First of all, I was struck by Bovell's writing. My friend, also a theatre scholar, commented on the fact that "naturalism" is sometimes used in a negative way in the theatre to imply that something is old, or boring. Postmodern theatre, in other words, tends not to like it. However, Speaking in Tongues is proof that, when done properly, naturalism can be electrifying and modern. There are moments in this production when the crisp dialogue brings out pity or humor because of the idiosyncratic ways the characters associate things.

Whereas the naturalistic dialogue makes the quotidian exciting, there are also moments of consciously poetic storytelling that push the boundaries of naturalism for me. I was shocked at the vivid imagery certain monologues conjured for me.

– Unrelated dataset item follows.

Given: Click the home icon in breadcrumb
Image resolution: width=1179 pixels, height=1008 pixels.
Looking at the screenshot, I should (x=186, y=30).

The odd, haunting, and human ways that these tales were told relied heavily on a storytelling tradition, where real life can be elevated to a metaphoric level. But it is all firmly grounded in the personable nature of these characters, and the easy way the audience, or at least I, felt connected to them.

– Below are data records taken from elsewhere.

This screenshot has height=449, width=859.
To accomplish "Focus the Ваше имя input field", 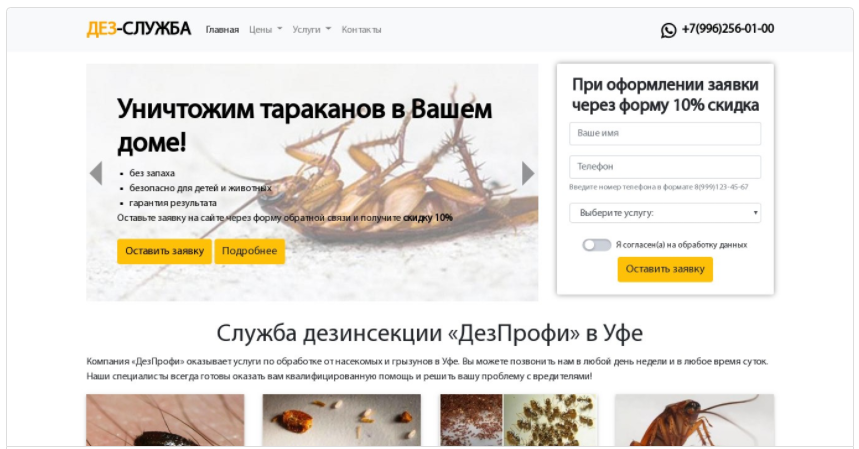I will coord(665,134).
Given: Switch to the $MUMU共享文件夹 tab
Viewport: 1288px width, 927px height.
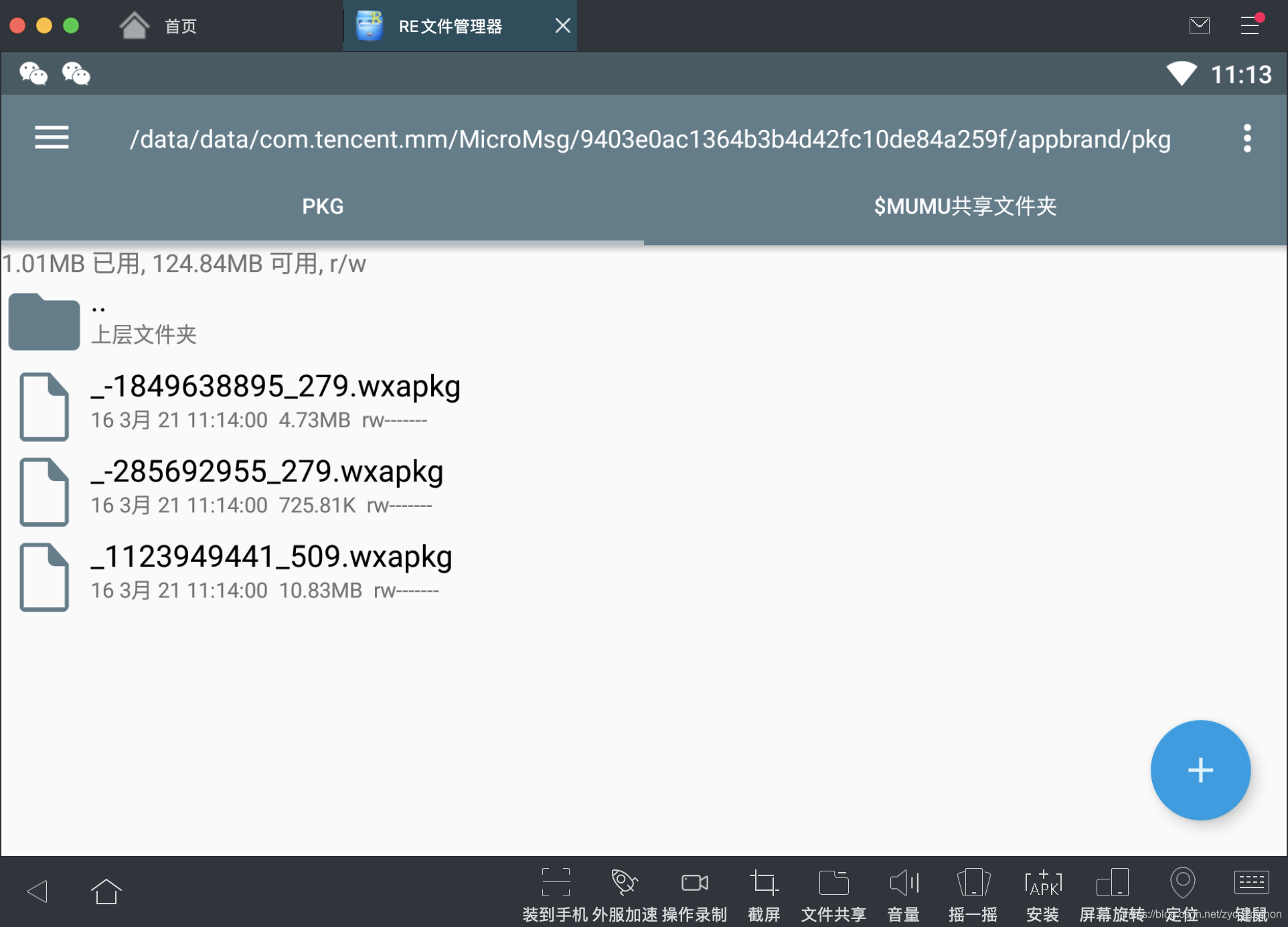Looking at the screenshot, I should [965, 206].
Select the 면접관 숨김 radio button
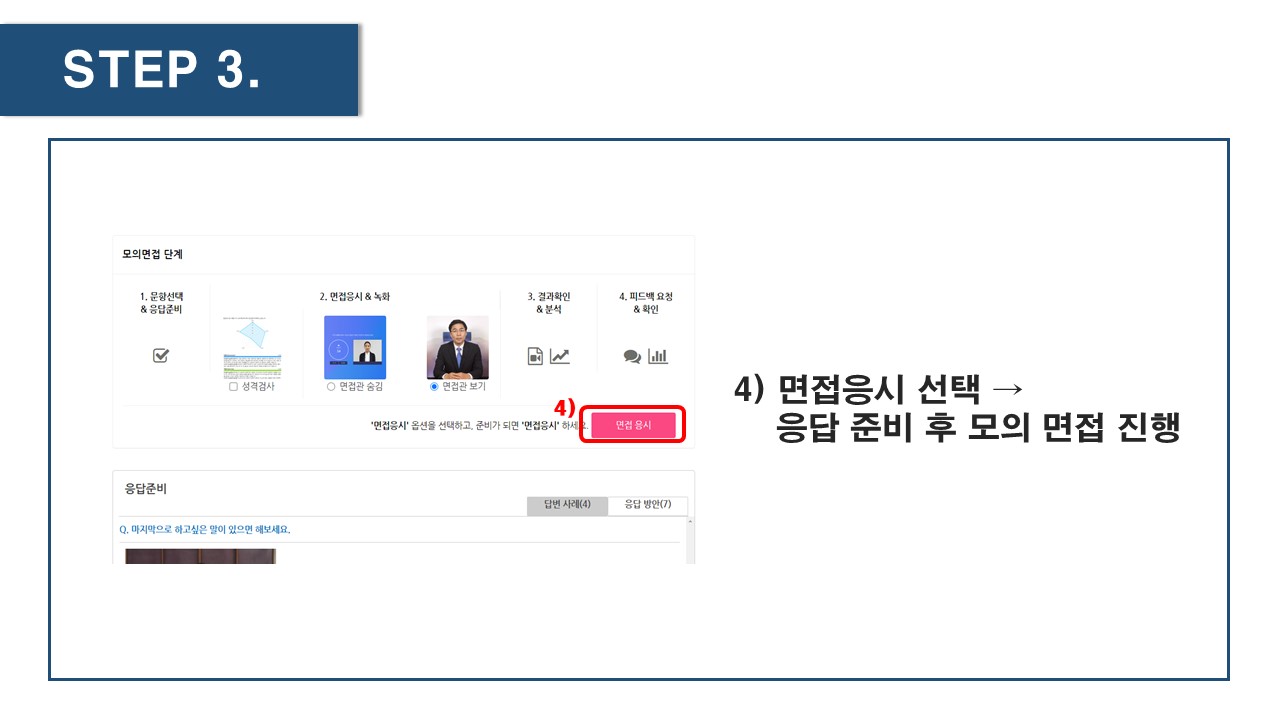 (x=331, y=386)
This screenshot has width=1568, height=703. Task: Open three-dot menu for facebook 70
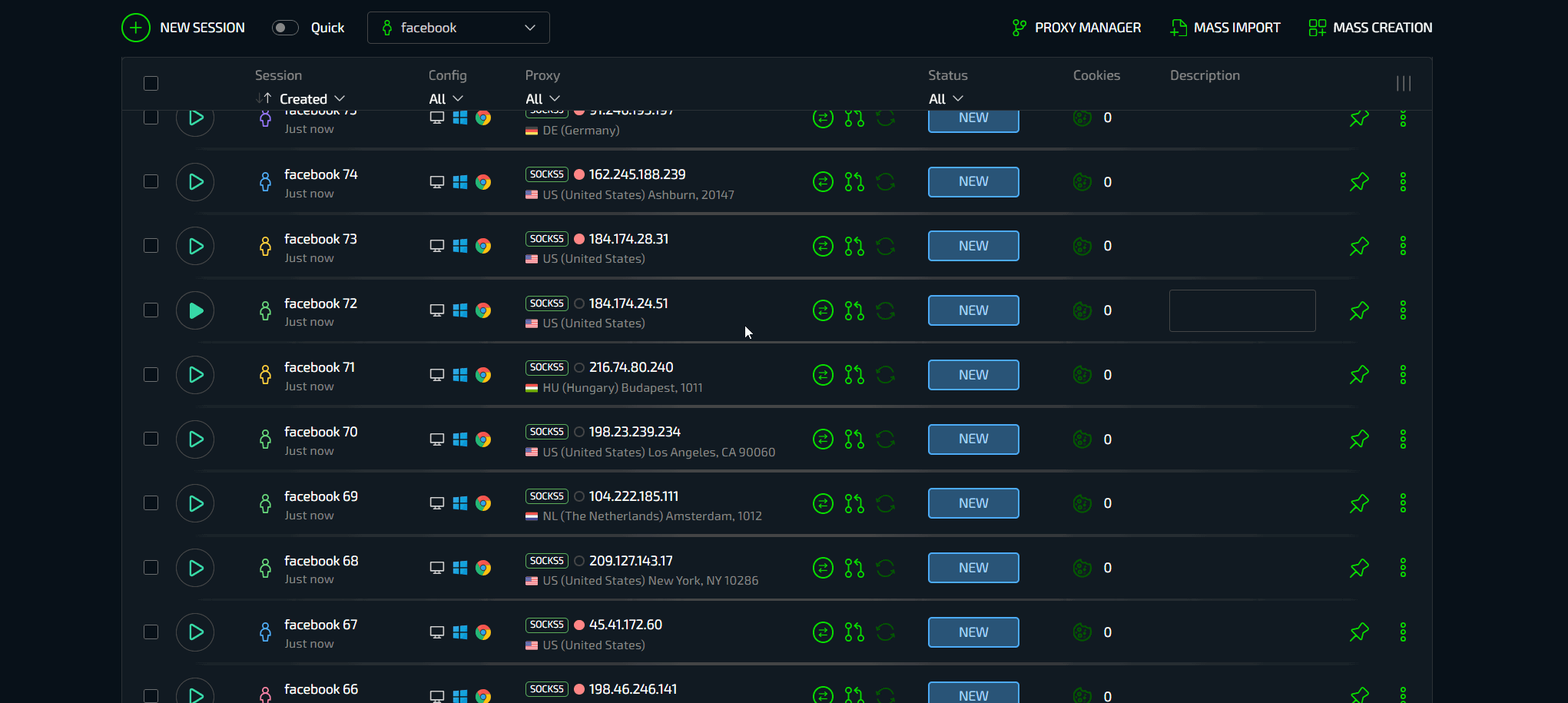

This endearing humanity seeps out of Bovell's script, and is picked up by a set of actors who couldn't be better cast, in my opinion. Kathleen Foster (Jane/Valerie), Matthew Foster (Pete/Neil/John), Laura Iris Hill (Sonja/Sarah), and Michael Poignand (Leon/Nick) are all so believable that sometimes it's hard to believe that they're acting at all. Luckily, Bovell's script gives them the opportunity to wear more than one hat in the production, which lets us see that they all have talent and range. There isn't a weak link among them, but rather a solid group of actors that get the most out of each other and the script.

And there's plenty to get. I'm a sucker for a creative structure, and Speaking in Tongues certainly deserves that label. Initially, the symmetry of both setting and dialogue, as two couples say the same lines to each other, is an impressive feat. Yet as the scene progresses, and Bovell riffs on this theme, changing individual words or timing sometimes, and then returning to the perfect symmetry, things get really interesting. Meanings shift, relationships change, and different topics are addressed with practically the same dialogue. I will say that there is more of this symmetry in the first act than the second, but both acts work like separate units of a complete picture. The play ends in an unsatisfying place for me, but I think that relates more to my own desire to spend more time with the characters than anything else.

Bovell masterfully introduces various viewpoints on every topic and person of importance in Speaking in Tongues, and at no moment will he let things be simple. I am always appreciative of a playwright who isn't afraid to make the audience think, and the expert way Bovell and the Australian Made Entertainment cast and crew challenge assumptions is particularly noteworthy. The show only plays through December 16th, and if you want to see a great piece of theatre, you should head over and see it.